ЛМ: А ты не к Армаггедону правишь курс в „Наш путь“?
ДФВ: Истинной целью метапрозы всегда был Армаггедон. Рефлексия искусства о самом себе смертельна, это та причина, по которой мир искусства считает Дюшампа Антихристом. Но я еще верю, что у инволюции есть ценность: она помогает писателям избавиться от некоторых давних табу в стиле „земля плоская“. Это давно должно было случиться. И какое-то время вещи вроде „Бледного огня“ и „Универсальной Бейсбольной Ассоциации“ были ценны, как чисто мета-эстетический прорыв, так же, как и писсуар Дюшампа.
ЛМ: Мне всегда казалось, что лучших из авторов метапрозы — Кувера, например, Набокова, Борхеса, даже Барта — слишком сильно критиковали за увлечение исключительно нарциссическими, саморефлексирующими играми, тогда как их изобретения имели очень реальные политические и исторические применения.

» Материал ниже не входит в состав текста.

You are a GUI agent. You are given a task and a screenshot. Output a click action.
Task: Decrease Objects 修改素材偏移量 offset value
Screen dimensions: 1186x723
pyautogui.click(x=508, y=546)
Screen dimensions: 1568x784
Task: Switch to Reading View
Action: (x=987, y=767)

ДФВ: Но когда мы говорим о Набокове и Кувере, мы говорим об истинных гениях, писателях, вызвавших настоящий шок и придумавших все это для современной литературы. Но после таких пионеров всегда приходят ручковращатели, серые человечки, которые берут построенные другими машины и просто вращают ручку, а с другой стороны выкатываются подшипники метатекстов. Ручковращатели некоторое время зарабатывают на модном течении, потом получают рукоплескания, обеспечивают себе пенсию и уезжают доживать дни в Хэмптонс, подальше от радиуса неминуемого взрыва (тут приходит на ум рассказ Уоллеса „Смерть еще не конец“). Есть интересные параллели между постмодернистскими ручковращателями и тем, что случилось с тех пор, как в США вошла в моду теория постструктуралистов, и почему сейчас такая сильная отрицательная реакция по отношению к постструктурализму. Во всем виноваты ручковращатели. По-моему, они в итоге сделали из критиков настоящих ангелов смерти. Сперва есть настоящие творцы, они приходят, делят на ноль и выдерживают настоящие бури шока и насмешек, чтобы пропагандировать действительно важные идеи. Но как только они одерживают победу и их идеи становятся легитимными и общепринятыми, к машине сломя голову спешат ручковращатели и подражатели, и начинается поток поделок, и все придуманное становится выхолощенной формой, просто очередным модным институтом. Посмотри, какие сейчас пишут докторские диссертации по литературной критике. Они как Ман и Фуко в пересказе отсталого ребенка. Академическая и коммерческая культуры почему-то стали гигантскими механизмами коммодификации, которые высасывают весь сок и цвет даже из самых радикальных новых подходов. Какая-то сюрреалистическая инверсия смерти-от-непризнания, от которой ранее погибала провидческая литература. Теперь провидческая литература гибнет смертью-от-признания. Мы любим, чтобы такие вещи умирали. А потом возвращаемся к себе в Хэмптонс.
ЛМ: И это также связано с экспансией капитализма и бла-бла-бла в реальности, которые раньше казались некоммодифицируемыми. Гиперпотребление. Кто вообще мог подумать, что бунтарей можно так легко укротить? Просто все записываешь, поворачиваешь ручку, и вот тебе очередной образчик „опасного“ искусства.